More breaches with the FDA and Allied Health Professions laws
In April 2021, I wrote to Health Institutions Regulatory Agencies (HeFRA) to ascertain whether the range of services provided at Nature’s Hand Therapeutic Centre required the licensing of the facility by HeFRA.
(HeFRA is responsible for licensing health facilities even if the individuals are licensed by their respective bodies. For instance, medical doctors and dentists are licensed by the Medical and Dental Council, but the facility in which they operate will still have to be licensed by HeFRA.)
Ohene Nkunim and his facility have advertised that they offer physiotherapy. The President of the Physiotherapy Association of Ghana said whoever practices physiotherapy must first have their facility licensed by HeFRA.
At the time of filing this report (September 23, 2021) HeFRA had not responded even after several follow-up visits to the registrar’s office.
The Registrar of the Allied Health Professions Council, Dr. Samuel Yaw Opoku, told The Fourth Estate that HeFRA was responsible for licensing facilities where services such as physiotherapy were offered. However, the practitioner, such as Ohene Nkunim or whoever practised as a physiotherapist in Ghana, had to be licensed by the Allied Health Professions Council.
When I met Ohene Nkunim, he said he did not practise Physiotherapy. He explained that what he did was physical therapy.
“I do physical therapy and it doesn’t require license if I’m doing it as alternative medicine,” he said.
Dr. Samuel Opoku, however, said those were issues of semantics but they meant the same thing.
What, perhaps, ends any form of controversy in this regard is the fact that Jonathan’s call card lists the services he provides. In that list is “Physiotherapy”.

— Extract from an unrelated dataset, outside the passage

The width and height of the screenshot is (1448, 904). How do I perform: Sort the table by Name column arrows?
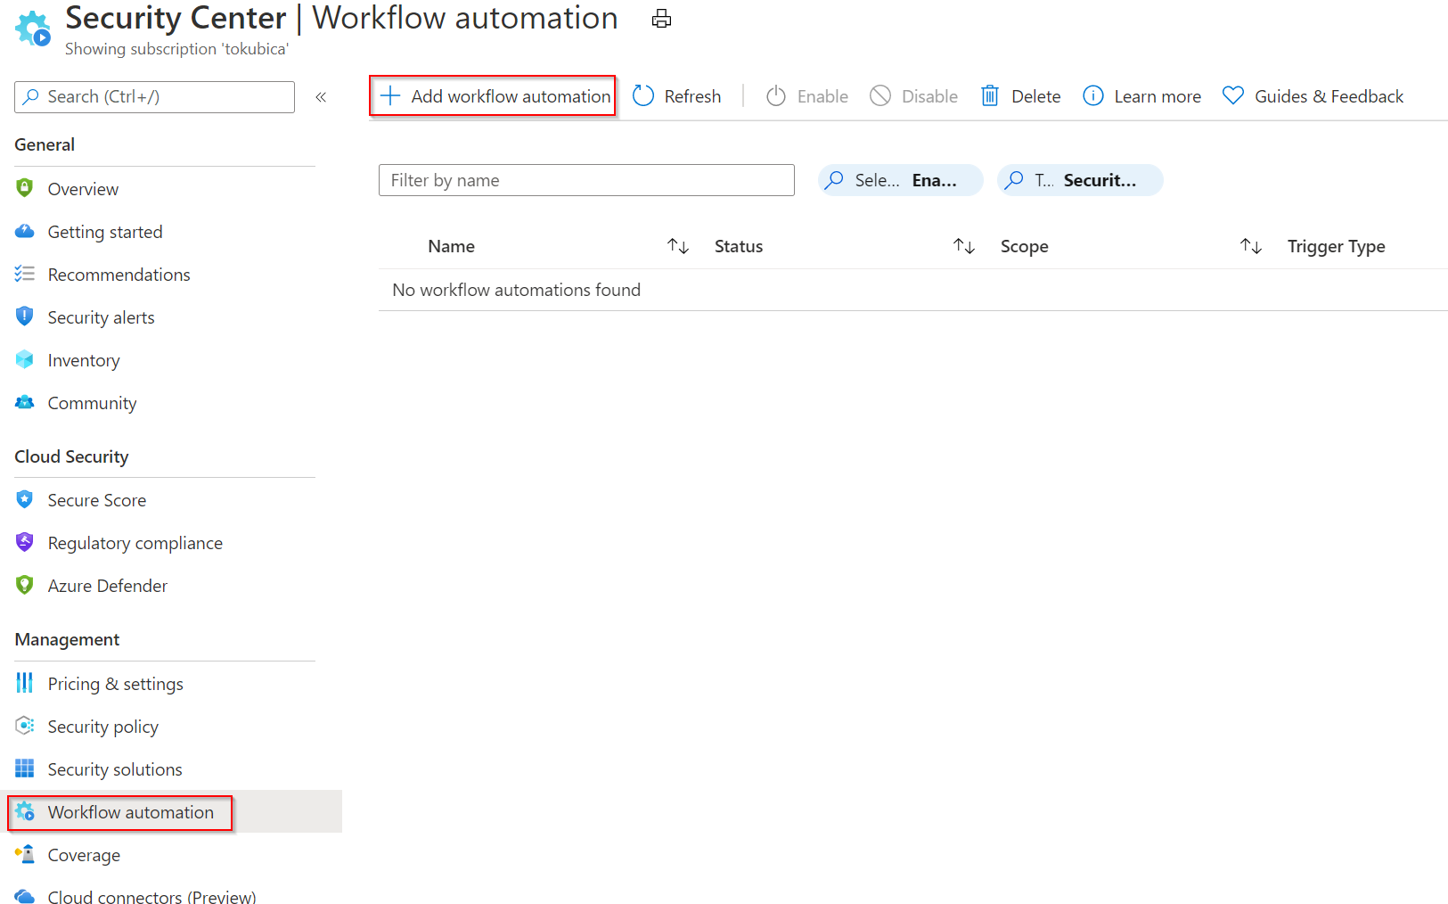(678, 246)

Quoting offences contained in the Allied Health Professions Act, Dr. Samuel Yaw Opoku said among others that a person commits an offence under the Act if they:
“(a) makes a false declaration in an application for registration as a practitioner; (b) willfully and falsely uses a name, title or an addition implying a qualification to practice as an allied health professional; (c) practices or professes to practice as an allied health professional without prior registration; (d) fails to renew registration and continues to practice; (e) provides unauthorised service in a licenced facility; (f) provides service in an unlicenced facility; (g) fails to conform to practice standards of the allied health profession;…”

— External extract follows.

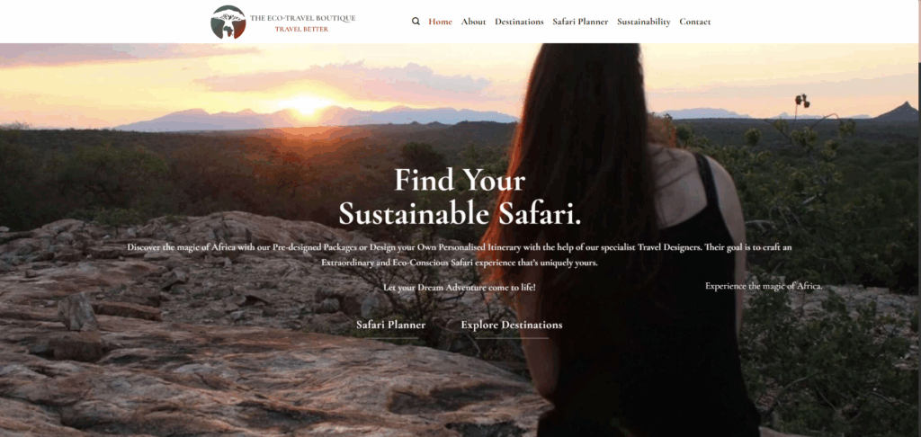Click the Safari Planner hero button
Image resolution: width=921 pixels, height=437 pixels.
pos(391,326)
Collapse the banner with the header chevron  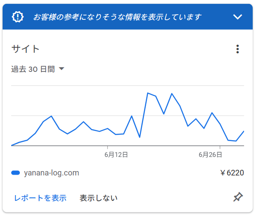click(x=238, y=17)
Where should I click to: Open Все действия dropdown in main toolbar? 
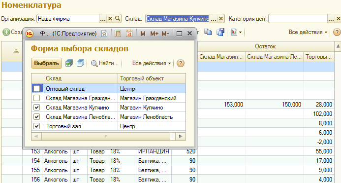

Jonathan Ohene Nkunim also dispenses medicines that are mainly from China. He initially told me they were registered by Ghana’s Food and Drugs Authority, but when we inspected one of the containers together, there was no sign of any FDA registration.
He then claimed that the approval had rather been done by an international body called the EPA. Once the EPA approved a medicine, he argued, it did not require any further approval from the FDA.
This is, however, not true according to the FDA law. Section 118 of Act 851 states: “A person shall not manufacture, prepare, import, export, distribute, sell, supply or exhibit for sale a drug, herbal medicine product, cosmetic, medical device or household substance unless the article has been registered by the Authority.”
One of the medicines he prescribed and sold at his facility to The Fourth Estate’s undercover agent had all its writings in Chinese.
According to the 2019 Global Report on Traditional and Complementary Medicine, published by the World Health Organisation, “herbal medicines are used by 80-99% of the population” in Ghana.
The establishment of the Traditional Medicine Practice Council and the introduction of herbal medicine programmes in the university were meant to solve this problem and protect patients.
But it appears the aim to sanitise traditional medicine practice will take much longer to achieve if the likes of Jonathan Ohene Nkunim could get three licences without any proof that they have what it takes to safeguard the patients they are licensed to attend to.